To further investigate the correlation between gene expression and methylation levels, the methylated genes were divided into the five groups according to the methylation levels of promoter and gene body (Figure S10B). The genes with the highest methylation levels (group 5) in the CHG and CHH contexts (the bottom two rows of panels) in the gene body regions (left two panels) had the lowest expression levels in both the ‘HC’ and ‘QG’ mature fruits, and the genes with the lowest methylation levels in the CG context in gene body regions (group 1) had the lowest expression levels in both the ‘HC’ and ‘QG’ mature fruits (Figure S10B). This indicated that the methylation level within genic regions in the CHH and CHG contexts was negatively correlated with gene expression level, whereas methylation level of gene body regions in the CG context was positively correlated with gene expression level.
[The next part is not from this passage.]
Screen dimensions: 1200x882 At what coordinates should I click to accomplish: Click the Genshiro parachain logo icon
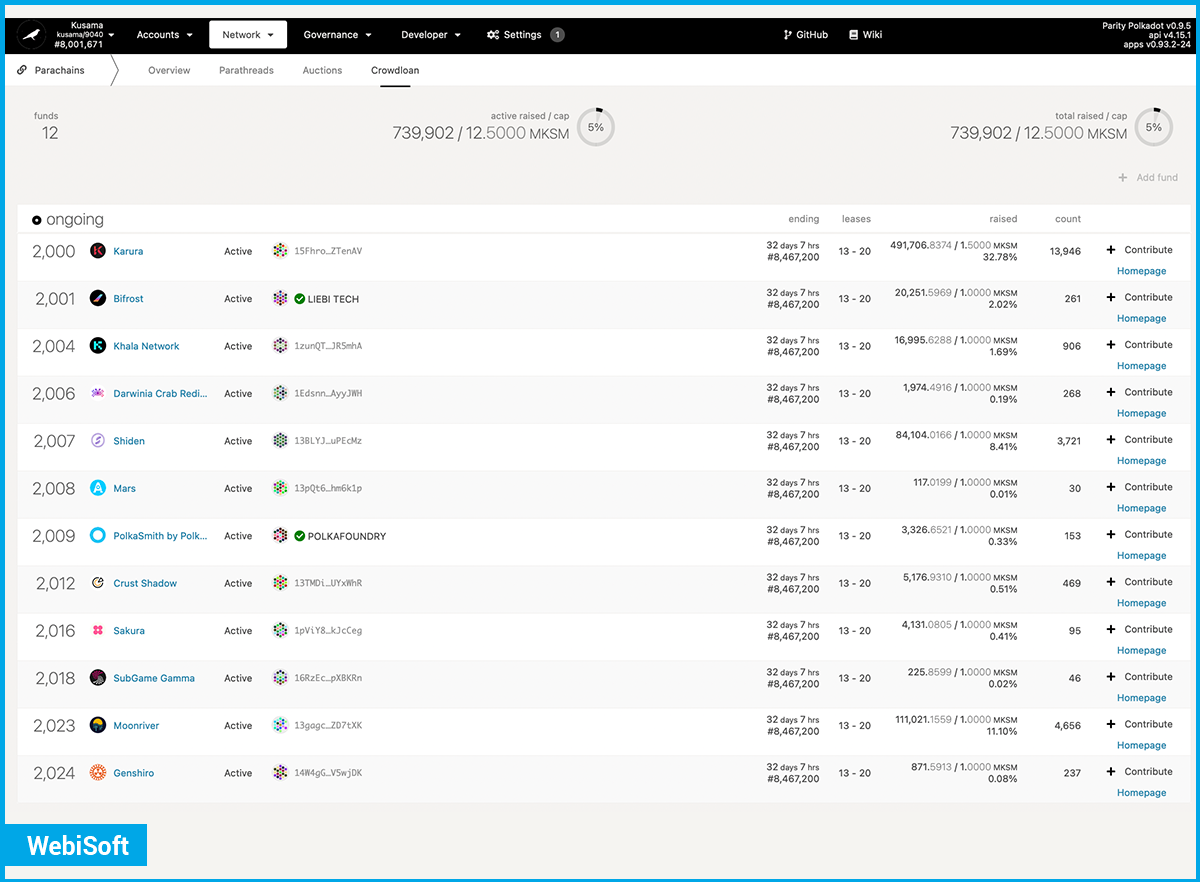click(x=98, y=773)
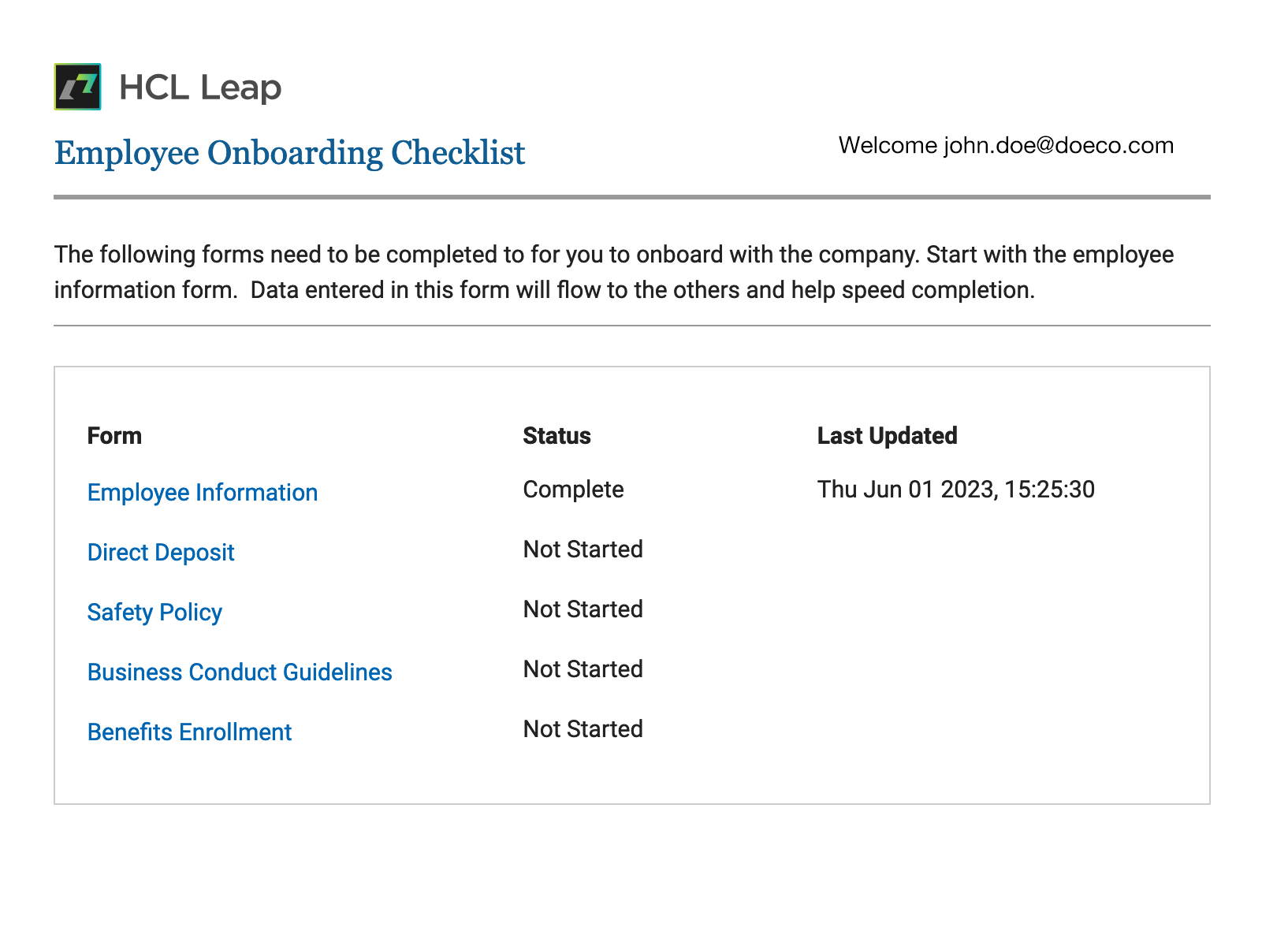
Task: Click the Not Started status for Direct Deposit
Action: [x=583, y=549]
A similar finding was obtained for the CHG and CG contexts in the promoter regions. Thus, the gene expression and methylation levels were inversely related in both the ‘HC’ and ‘QG’ mature fruits (Figure S10B). In contrast, genes which contained highest methylation levels in the promoter regions in the CHH context (group 5), had the highest expression levels, implying the gene expression level is positively correlated with methylation level in promoter regions.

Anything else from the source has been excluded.